Growing up, trips to Arthur Ave were a routine part of life. I can recall, from the vantage point of waist-high to adults, the surrounding bustle of the market, my parents talking to the men behind the counters in Italian, white butcher paper wrapped packages of sliced, cured meats being passed around at breakneck speed. I remember bundles of dried hot peppers that looked so beautiful to me, I once convinced my father to let me take one home, although I was not yet a cook in those days.
All the delicacies of Italy were on display in the market—jars of vegetables, cans of soda, packaged croissants with marmalade; items I only saw when we were in Italy, but here, in the Bronx, they could be purchased. The freshly baked loaves of bread were piled high in the bakery—round loaves, oval loaves, loaves with pepper and onion inside, whole wheat, white, semolina, seeded, non-seeded, the options felt endless. The owners of the bakery we frequented called my mother “signora”; buon giorno, signora, le cose come vanno? And the proprietor would ask about this person or that person, or how things were going upstate. It was not the neighborhood bakery, but then again, it was.
All of this was wonderful, of course, but what I remember most is the ride home. My mother would draw a white bag out from among the many bags of fresh bread we’d purchased (she froze the loaves, and we’d defrost as needed for reliable table bread). Out would come the rolls of soft bread. Then the package of mortadella just sliced in the market, and last but most certainly not least, the fresh, milky mozzarella.
As my father drove, she assembled us each a sandwich. She handed my father his, and reached back to hand me mine. It was so simple. Three ingredients—bread, mozzarella, and mortadella—but they were each fresh and together transcendent. Those little panini filled us with happiness. They fit perfectly between our hands, so convenient for a car ride; a small, rustic bounty. We ate, talking to each other, joyful, watching the city peel away as we made our way back home.
What I’m getting at is this—bread has always been a really big part of my life.
As a child and teenager, I often woke to the smell of fresh bread baking downstairs. Or I’d return home to see loaves of it cooling on the counter, covered by a tablecloth. My mother’s bread, even now, is different than the bread we bought on Arthur Avenue, and in my opinion, better. She always makes loaves in a bread pan, her crust is dark, although not very crunchy, and the center is moist and spongy. What a treat it proved to cut into one of those loaves, still hot from the oven. We’d open a can of anchovies and lay some on top of a slice, for, yet again, a simple yet rewarding feast.
Then somewhere in my 20s, I became health conscious, and we all know these days the first thing to go when you eat healthy is bread. Cut out the carbs. Cut out the flour. So I did, for many years. And I’m not going to lie, those years were a wee bit sad.

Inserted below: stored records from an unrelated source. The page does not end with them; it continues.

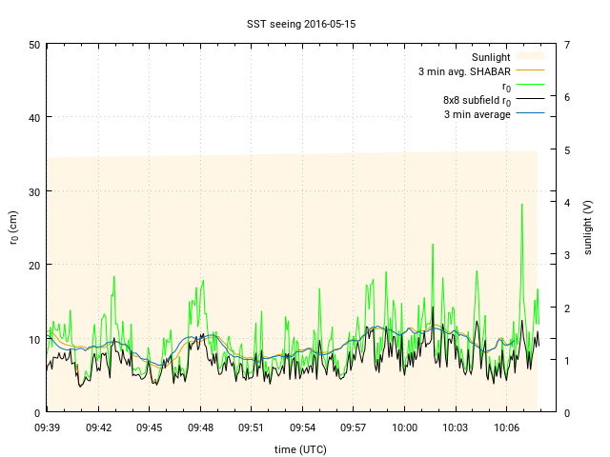This screenshot has width=610, height=457.
Task: Click the 4 tick on right axis
Action: point(567,202)
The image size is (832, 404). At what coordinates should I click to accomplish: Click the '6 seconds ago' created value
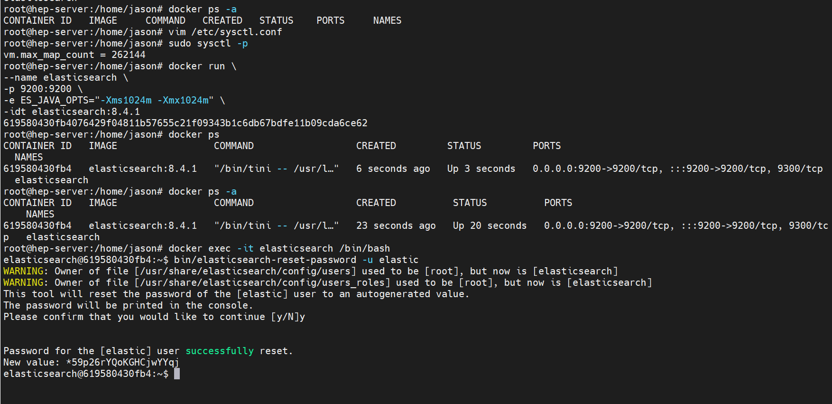click(393, 169)
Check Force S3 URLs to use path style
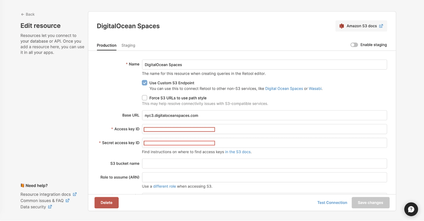This screenshot has width=424, height=221. 145,98
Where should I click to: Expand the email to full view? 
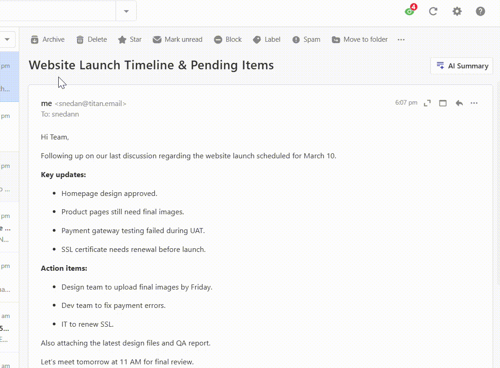click(x=428, y=103)

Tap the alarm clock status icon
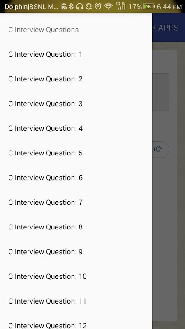point(98,7)
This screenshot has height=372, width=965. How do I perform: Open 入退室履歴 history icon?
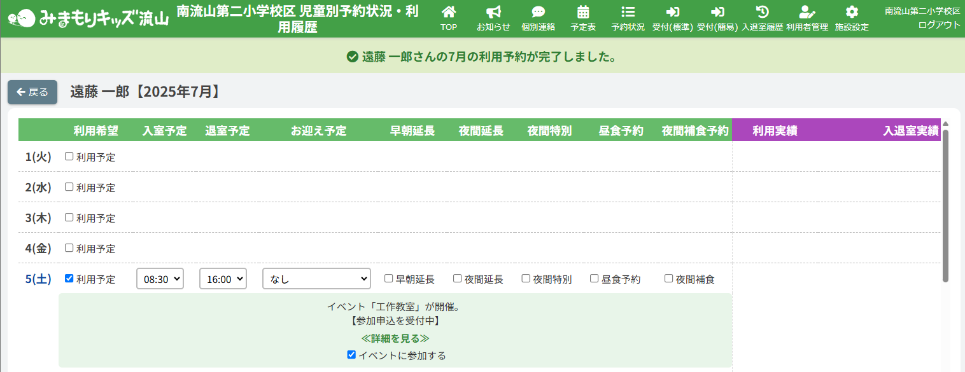coord(762,13)
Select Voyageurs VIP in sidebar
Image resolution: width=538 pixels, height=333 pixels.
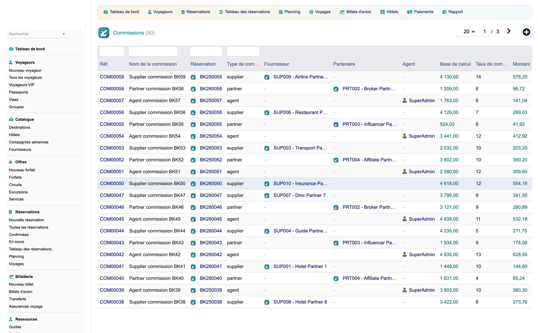[x=22, y=85]
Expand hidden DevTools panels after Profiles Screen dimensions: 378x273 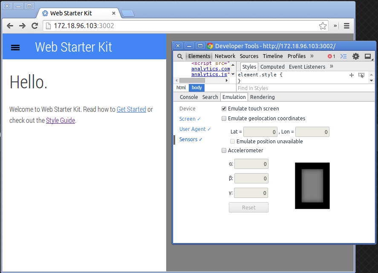(x=312, y=56)
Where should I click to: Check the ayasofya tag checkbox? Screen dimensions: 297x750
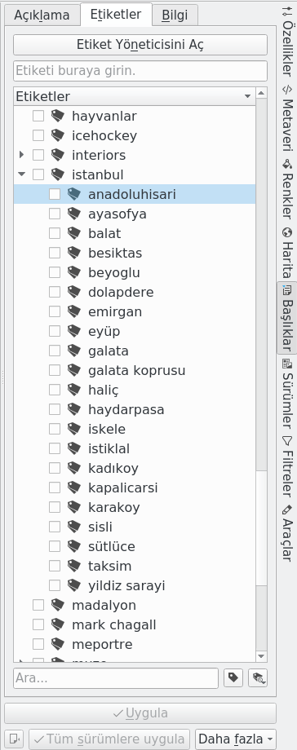(x=55, y=214)
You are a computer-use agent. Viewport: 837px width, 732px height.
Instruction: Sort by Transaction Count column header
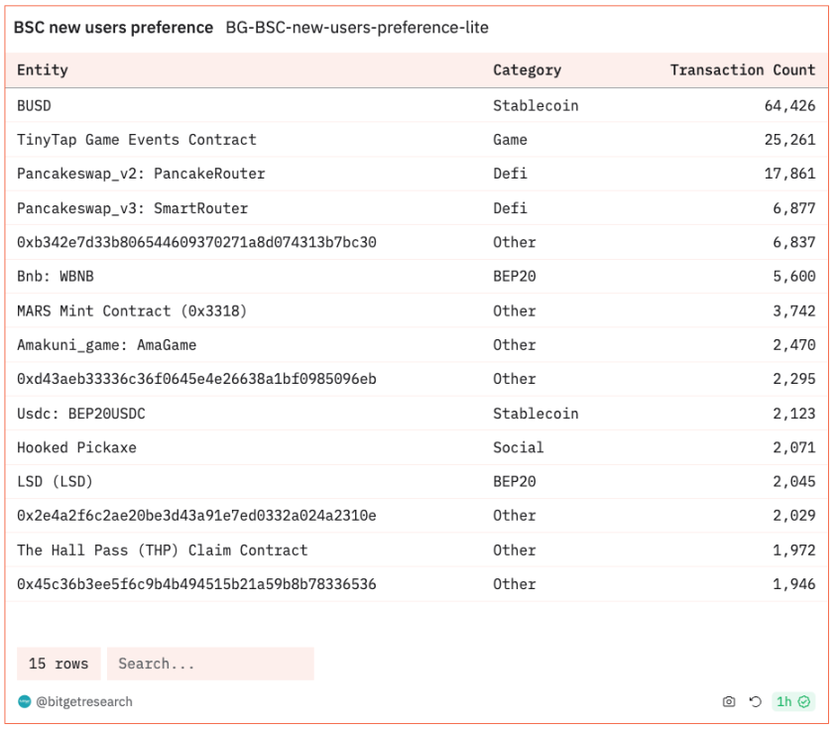point(742,70)
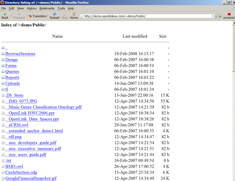Click the Reload page button

(x=54, y=16)
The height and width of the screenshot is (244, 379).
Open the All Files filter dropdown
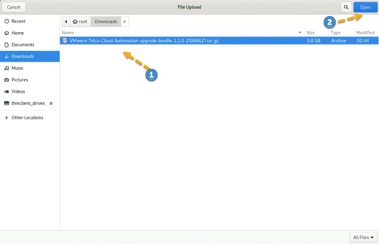click(362, 237)
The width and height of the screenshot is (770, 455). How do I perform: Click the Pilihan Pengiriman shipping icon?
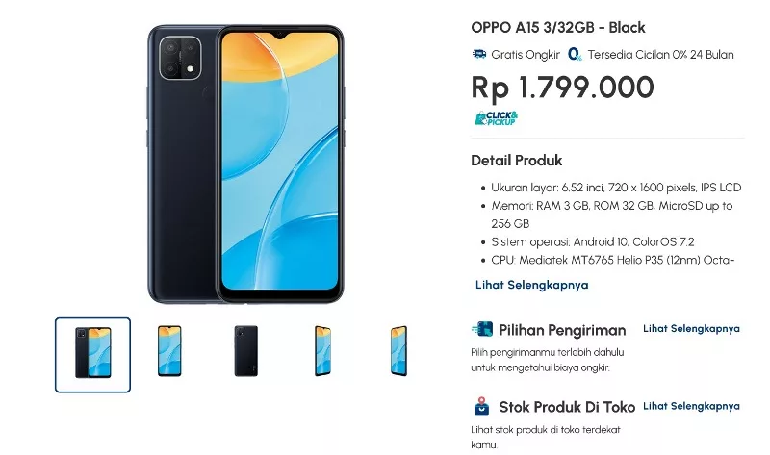coord(482,329)
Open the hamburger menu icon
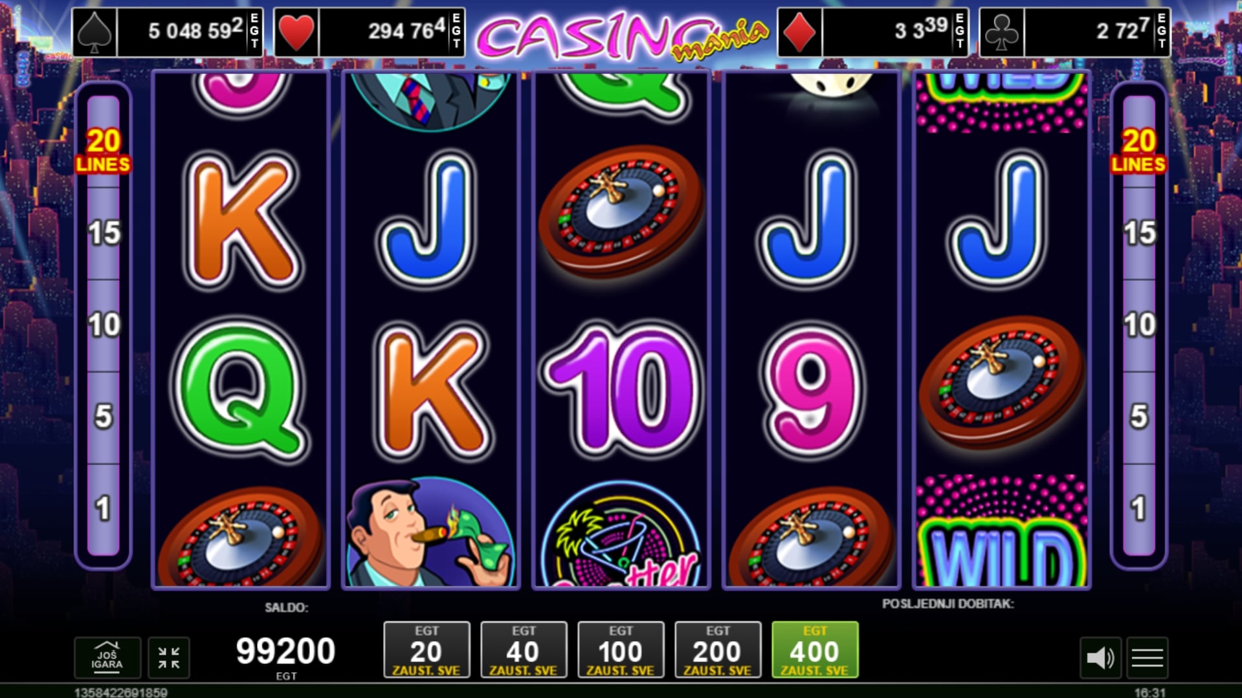The width and height of the screenshot is (1242, 698). [1147, 658]
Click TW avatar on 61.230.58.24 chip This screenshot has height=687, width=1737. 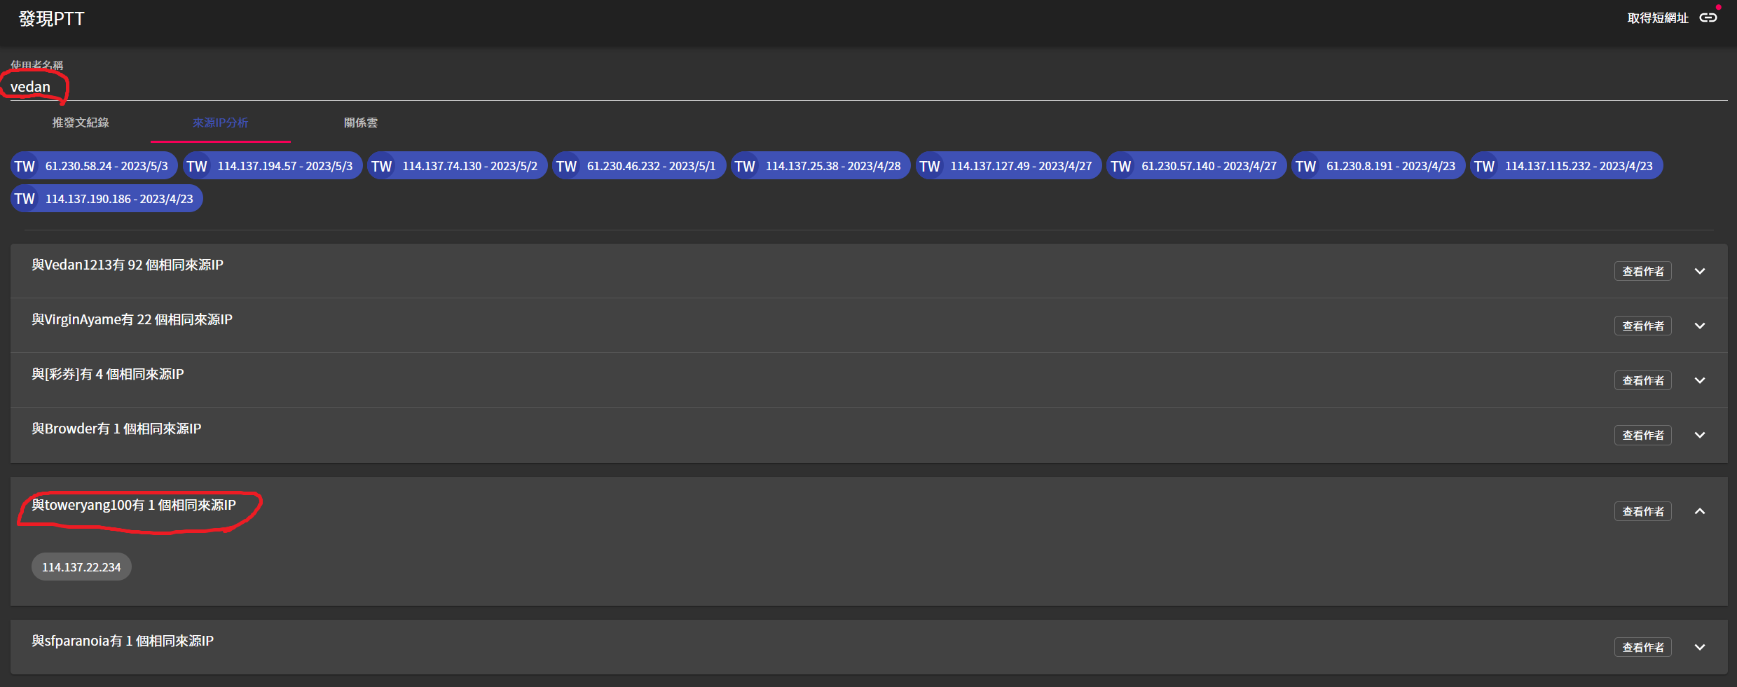(25, 166)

Life is simply not as fun without bread, and without all the marvelous creations flour can produce. More so, a huge part of my cultural identity and experience was missing without it. As the comedian Sebastian Maniscalco says: “Listen, I'm Italian. As soon as I sit at a table, I gotta have bread within 15 seconds of sitting down, alright?”
It’s an axiom that bread is life, and what we’ve done to bread—refined it, added processed sugar, fast-acting yeast, stripped the wheat it’s made with of nutrients in a quest for speed of production—points to what we’ve done to life, which is reduced its principal mission to quick and easy. Down the line, however, when we have to deal with the illnesses such food leads to, things are not so easy.
So I passed through a lackluster stretch where I watched others eat bread and abstained, wondering how I was going to live life this way.